Quel est le rôle de Céphise dans Andromaque de Racine ?

Questions & réponses · Jean Racine
Claire Beaumont
4 min de lecture · 19 August 2026

Dans Andromaque (1667) de Jean Racine, Céphise est la suivante et confidente d'Andromaque — la veuve du héros troyen Hector, retenue en captivité à la cour de Pyrrhus, roi d'Épire. Personnage sans épaisseur psychologique propre, elle appartient à un type codifié par la dramaturgie classique : la confidente. Comprendre son rôle, c'est comprendre une convention théâtrale que Racine met au service de ses fins les plus subtiles.

La confidente, un dispositif dramaturgique classique

Le théâtre classique français impose la règle de la bienséance : les personnages nobles ne peuvent pas s'adresser directement au public pour livrer leur intériorité. La confidente résout ce problème. Elle est l'interlocutrice de confiance qui autorise le monologue déguisé en dialogue. Céphise joue exactement ce rôle : elle pose des questions, encourage, objecte parfois, mais surtout elle écoute, offrant à Andromaque un espace de parole légitime sur scène.

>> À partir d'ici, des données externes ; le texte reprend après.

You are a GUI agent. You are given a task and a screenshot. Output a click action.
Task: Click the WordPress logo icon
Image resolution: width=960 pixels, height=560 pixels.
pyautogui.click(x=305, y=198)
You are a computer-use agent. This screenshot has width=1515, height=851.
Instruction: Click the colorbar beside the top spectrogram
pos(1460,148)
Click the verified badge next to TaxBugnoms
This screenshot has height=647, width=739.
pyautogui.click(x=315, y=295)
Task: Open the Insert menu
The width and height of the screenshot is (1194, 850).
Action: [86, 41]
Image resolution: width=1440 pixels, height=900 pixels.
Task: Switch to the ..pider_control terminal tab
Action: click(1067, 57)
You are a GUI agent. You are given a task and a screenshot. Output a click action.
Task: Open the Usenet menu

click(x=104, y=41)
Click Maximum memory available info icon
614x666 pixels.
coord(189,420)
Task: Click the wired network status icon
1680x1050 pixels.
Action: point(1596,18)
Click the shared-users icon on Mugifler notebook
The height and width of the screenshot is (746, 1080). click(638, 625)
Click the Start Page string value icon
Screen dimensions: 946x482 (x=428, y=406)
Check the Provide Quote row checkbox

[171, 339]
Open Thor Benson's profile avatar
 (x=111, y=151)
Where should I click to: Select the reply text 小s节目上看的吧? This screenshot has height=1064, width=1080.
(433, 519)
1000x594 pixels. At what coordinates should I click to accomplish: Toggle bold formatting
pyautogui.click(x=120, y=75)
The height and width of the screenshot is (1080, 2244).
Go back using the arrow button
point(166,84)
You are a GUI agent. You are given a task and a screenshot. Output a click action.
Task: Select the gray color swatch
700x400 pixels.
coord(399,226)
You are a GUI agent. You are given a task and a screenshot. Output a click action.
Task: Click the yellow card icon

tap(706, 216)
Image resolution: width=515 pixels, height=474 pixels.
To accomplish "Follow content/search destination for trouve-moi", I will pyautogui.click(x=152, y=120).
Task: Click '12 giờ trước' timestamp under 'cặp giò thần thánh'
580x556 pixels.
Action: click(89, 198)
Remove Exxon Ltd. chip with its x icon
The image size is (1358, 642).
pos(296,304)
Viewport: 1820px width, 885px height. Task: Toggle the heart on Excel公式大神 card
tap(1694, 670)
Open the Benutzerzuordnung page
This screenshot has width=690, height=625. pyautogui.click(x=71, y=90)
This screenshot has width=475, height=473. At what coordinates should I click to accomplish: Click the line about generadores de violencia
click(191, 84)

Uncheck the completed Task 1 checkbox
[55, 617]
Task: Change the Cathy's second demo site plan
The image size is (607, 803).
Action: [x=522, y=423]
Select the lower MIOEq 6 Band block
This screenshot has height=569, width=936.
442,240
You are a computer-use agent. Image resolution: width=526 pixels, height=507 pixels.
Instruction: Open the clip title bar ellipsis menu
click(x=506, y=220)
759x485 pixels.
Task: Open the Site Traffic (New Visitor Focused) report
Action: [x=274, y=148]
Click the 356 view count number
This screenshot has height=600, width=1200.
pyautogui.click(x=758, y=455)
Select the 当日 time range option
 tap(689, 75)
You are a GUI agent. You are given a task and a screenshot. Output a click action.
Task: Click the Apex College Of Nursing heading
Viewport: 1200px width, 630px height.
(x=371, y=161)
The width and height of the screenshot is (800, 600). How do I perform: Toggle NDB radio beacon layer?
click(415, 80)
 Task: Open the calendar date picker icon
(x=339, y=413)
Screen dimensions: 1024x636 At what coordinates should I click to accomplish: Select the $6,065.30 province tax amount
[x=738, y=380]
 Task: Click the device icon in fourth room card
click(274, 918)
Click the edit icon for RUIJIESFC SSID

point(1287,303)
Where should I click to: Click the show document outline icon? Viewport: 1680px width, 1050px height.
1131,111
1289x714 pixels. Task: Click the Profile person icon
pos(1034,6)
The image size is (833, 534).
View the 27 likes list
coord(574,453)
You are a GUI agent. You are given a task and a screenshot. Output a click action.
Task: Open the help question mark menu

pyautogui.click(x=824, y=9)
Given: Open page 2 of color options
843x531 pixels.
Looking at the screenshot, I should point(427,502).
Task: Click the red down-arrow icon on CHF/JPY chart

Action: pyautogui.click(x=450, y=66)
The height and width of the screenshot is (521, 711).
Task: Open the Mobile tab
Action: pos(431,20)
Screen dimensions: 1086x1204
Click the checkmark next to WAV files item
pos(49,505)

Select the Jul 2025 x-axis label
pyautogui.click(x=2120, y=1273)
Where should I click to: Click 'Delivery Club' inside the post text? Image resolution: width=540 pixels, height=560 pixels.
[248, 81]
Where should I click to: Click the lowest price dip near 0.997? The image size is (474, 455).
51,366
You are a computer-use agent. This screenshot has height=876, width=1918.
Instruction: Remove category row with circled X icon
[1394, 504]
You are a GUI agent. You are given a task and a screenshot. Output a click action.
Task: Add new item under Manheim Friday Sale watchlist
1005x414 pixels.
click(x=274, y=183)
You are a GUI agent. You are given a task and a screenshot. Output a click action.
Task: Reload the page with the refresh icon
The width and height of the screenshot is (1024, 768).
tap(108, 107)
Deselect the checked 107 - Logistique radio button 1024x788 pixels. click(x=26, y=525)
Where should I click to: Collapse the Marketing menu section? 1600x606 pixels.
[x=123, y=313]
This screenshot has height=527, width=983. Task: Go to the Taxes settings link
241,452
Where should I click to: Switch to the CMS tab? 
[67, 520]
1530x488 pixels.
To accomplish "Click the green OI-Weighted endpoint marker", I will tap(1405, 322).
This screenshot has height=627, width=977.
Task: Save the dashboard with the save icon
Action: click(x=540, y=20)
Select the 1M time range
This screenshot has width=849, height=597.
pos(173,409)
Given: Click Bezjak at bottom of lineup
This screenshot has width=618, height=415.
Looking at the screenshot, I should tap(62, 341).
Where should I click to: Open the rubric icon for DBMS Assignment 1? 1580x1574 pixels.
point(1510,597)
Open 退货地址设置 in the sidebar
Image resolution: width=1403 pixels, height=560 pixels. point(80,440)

Donner corps aux hésitations d'Andromaque

L'enjeu central d'Andromaque est le dilemme auquel est confrontée son héroïne : accepter d'épouser Pyrrhus pour sauver son fils Astyanax, ou refuser par fidélité à la mémoire d'Hector et au risque de la mort de l'enfant. Ce déchirement moral ne se déploie pleinement qu'en présence de Céphise. C'est à elle qu'Andromaque expose ses scrupules, ses souvenirs douloureux de Troie en flammes, et la tension insurmontable entre son amour maternel et sa loyauté conjugale posthume.

Céphise n'est pas muette : elle conseille, et ses conseils vont dans le sens d'une acceptation pragmatique. Elle pousse Andromaque à céder aux demandes de Pyrrhus, arguant que la survie d'Astyanax prime sur tout serment. Ce faisant, elle incarne une voix du compromis raisonnable — ce que précisément Andromaque ne peut pas être. La confidente sert ainsi de repoussoir moral qui permet de mieux cerner la grandeur et l'intransigeance de l'héroïne.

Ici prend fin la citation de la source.